WHAT THE TASK REQUIRES: How many lines below include the string "agent"? State the number alone.

Collected data:
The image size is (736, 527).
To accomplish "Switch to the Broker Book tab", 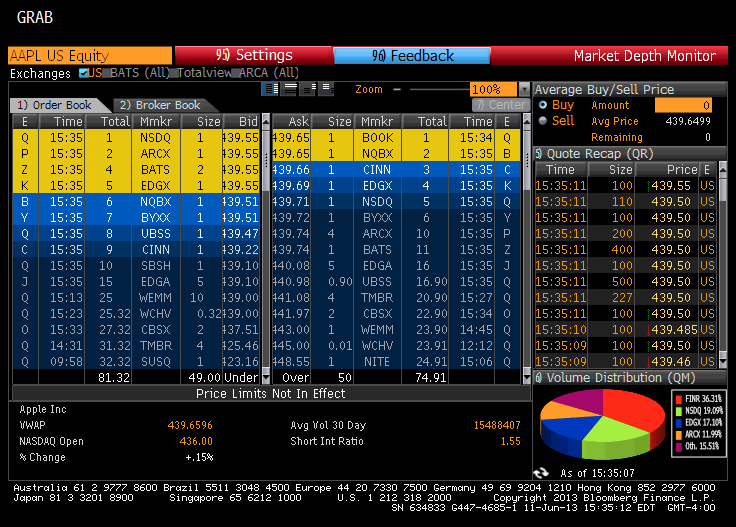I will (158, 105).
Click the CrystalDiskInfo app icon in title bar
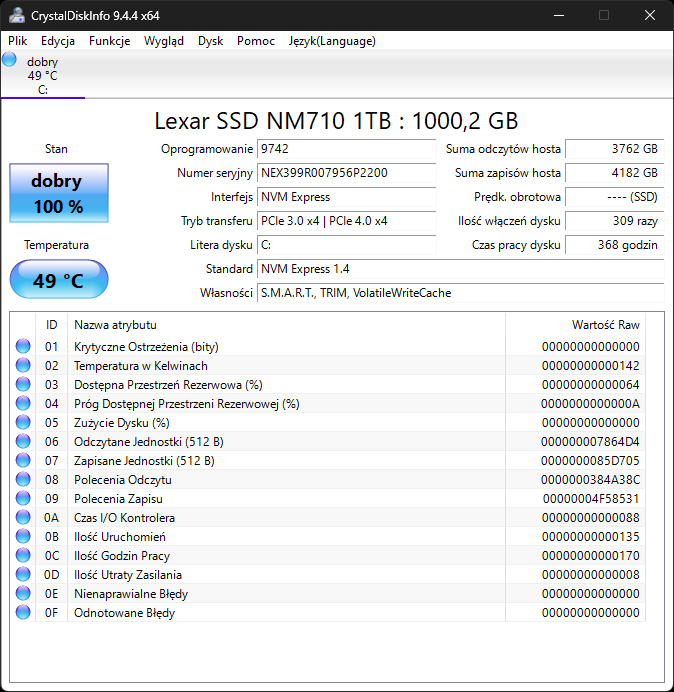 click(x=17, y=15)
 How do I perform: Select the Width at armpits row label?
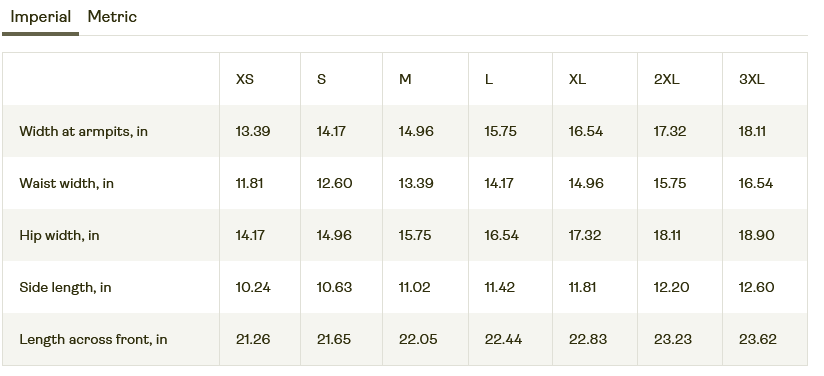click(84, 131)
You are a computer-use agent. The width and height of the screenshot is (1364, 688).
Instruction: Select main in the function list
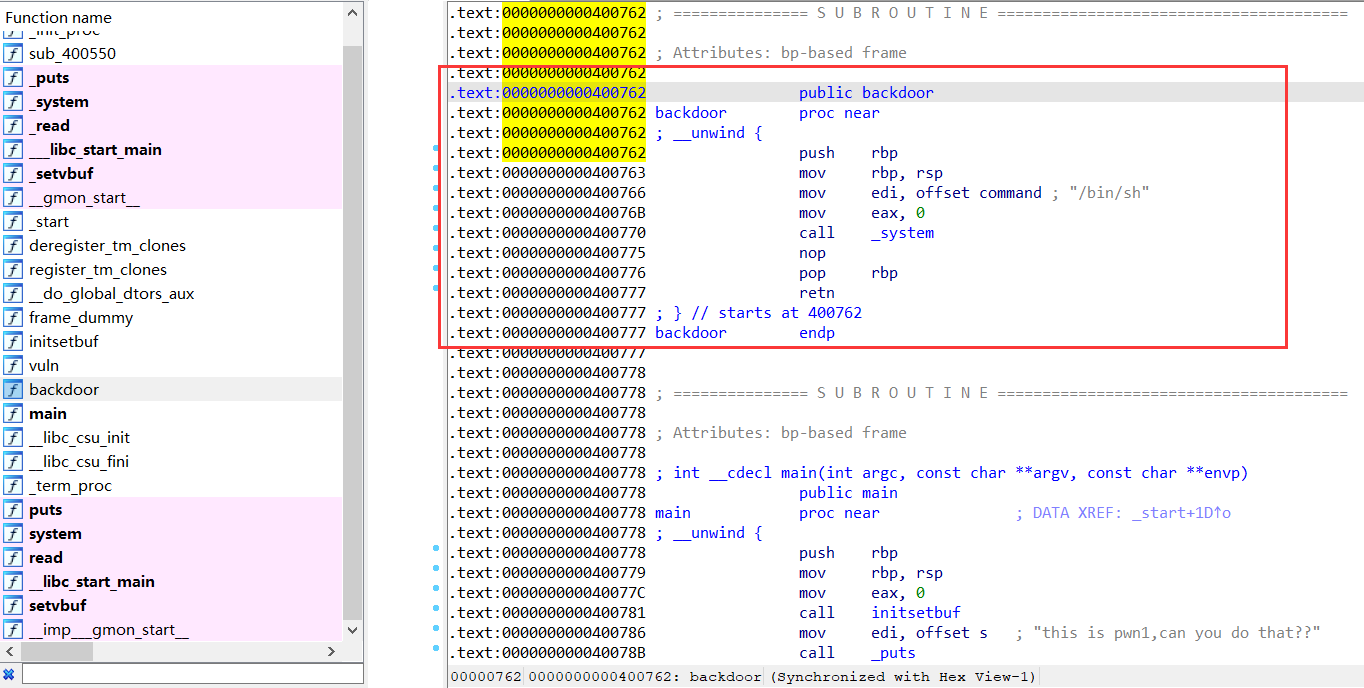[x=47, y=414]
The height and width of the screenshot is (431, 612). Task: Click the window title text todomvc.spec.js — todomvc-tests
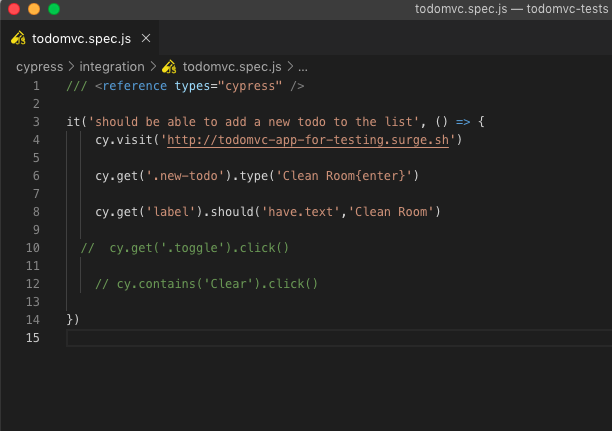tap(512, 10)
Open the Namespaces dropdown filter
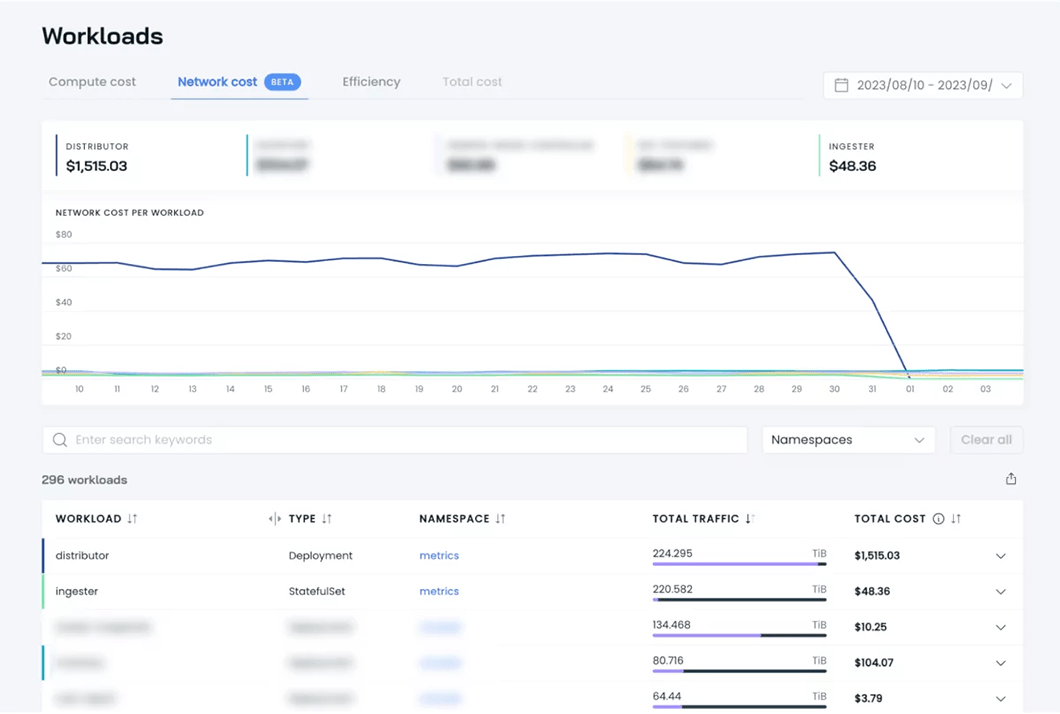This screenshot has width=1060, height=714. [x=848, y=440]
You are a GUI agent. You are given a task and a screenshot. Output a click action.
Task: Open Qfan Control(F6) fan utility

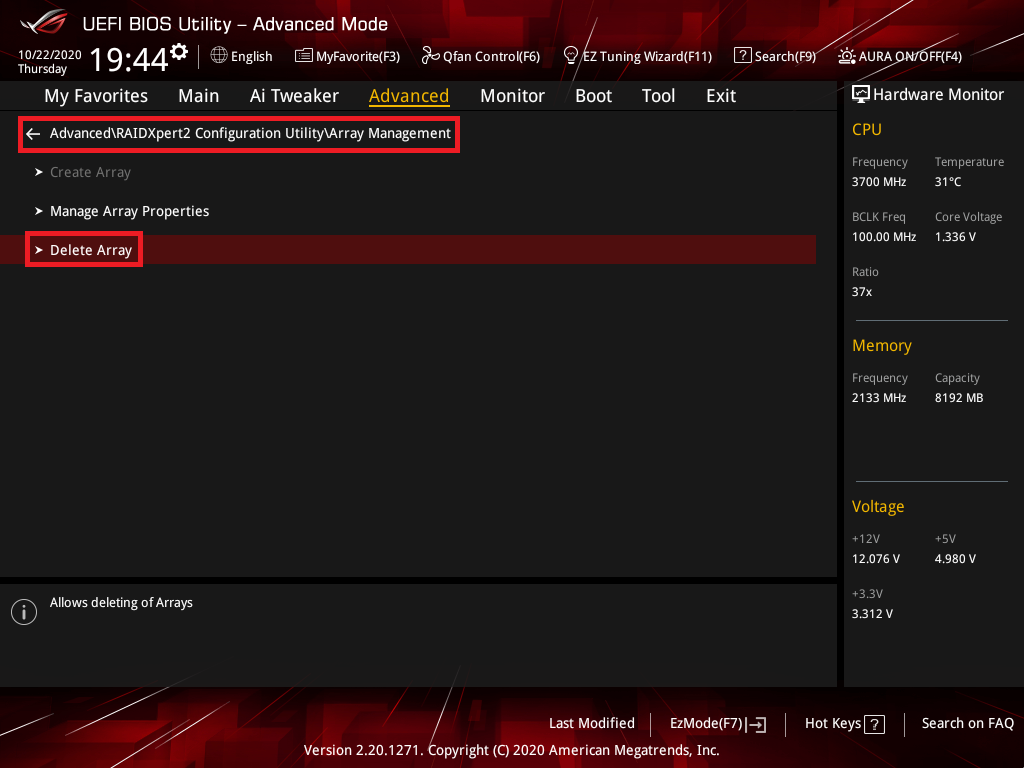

ANSWER BELOW: 2